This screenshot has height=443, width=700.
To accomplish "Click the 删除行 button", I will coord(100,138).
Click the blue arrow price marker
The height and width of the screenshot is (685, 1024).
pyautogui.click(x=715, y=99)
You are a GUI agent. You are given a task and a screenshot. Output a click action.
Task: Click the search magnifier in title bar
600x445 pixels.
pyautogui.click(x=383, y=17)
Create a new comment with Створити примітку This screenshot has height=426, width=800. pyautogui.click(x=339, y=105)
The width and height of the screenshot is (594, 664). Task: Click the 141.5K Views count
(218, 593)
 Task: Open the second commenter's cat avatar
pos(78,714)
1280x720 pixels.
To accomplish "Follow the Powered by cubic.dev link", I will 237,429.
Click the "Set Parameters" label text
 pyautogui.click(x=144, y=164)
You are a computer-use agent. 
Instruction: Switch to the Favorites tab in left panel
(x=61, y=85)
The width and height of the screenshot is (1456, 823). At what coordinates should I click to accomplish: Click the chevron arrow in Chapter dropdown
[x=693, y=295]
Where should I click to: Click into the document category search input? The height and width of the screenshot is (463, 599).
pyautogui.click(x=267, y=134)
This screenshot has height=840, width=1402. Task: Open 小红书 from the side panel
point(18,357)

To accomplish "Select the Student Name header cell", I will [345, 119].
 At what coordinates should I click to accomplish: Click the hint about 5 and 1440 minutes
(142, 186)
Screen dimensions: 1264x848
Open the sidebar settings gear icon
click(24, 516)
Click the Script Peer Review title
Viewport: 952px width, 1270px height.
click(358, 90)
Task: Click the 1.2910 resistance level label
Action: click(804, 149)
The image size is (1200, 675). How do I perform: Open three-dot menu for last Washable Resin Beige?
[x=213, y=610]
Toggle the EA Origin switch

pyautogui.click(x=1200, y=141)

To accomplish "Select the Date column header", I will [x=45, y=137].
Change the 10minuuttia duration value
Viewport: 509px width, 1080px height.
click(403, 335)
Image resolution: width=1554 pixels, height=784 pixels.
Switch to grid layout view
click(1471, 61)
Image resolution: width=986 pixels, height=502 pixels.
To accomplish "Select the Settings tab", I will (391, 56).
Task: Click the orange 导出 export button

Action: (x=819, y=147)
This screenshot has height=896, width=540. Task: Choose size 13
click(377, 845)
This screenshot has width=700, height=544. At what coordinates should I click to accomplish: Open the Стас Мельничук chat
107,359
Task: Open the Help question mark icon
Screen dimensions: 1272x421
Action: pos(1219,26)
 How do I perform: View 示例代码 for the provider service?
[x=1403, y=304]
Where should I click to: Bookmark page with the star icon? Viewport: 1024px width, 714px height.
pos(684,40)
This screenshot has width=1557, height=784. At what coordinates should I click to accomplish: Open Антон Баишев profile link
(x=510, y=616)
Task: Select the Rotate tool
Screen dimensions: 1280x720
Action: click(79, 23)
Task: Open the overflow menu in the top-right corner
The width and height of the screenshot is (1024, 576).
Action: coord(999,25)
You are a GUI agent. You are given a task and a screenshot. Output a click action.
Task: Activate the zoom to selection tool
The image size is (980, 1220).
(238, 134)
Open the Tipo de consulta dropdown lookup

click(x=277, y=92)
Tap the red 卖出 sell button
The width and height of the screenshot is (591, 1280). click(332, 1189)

TASK STATEMENT >> Number of lines above with the word "header": state it alone.

OUTPUT FOR THIS TASK >> 2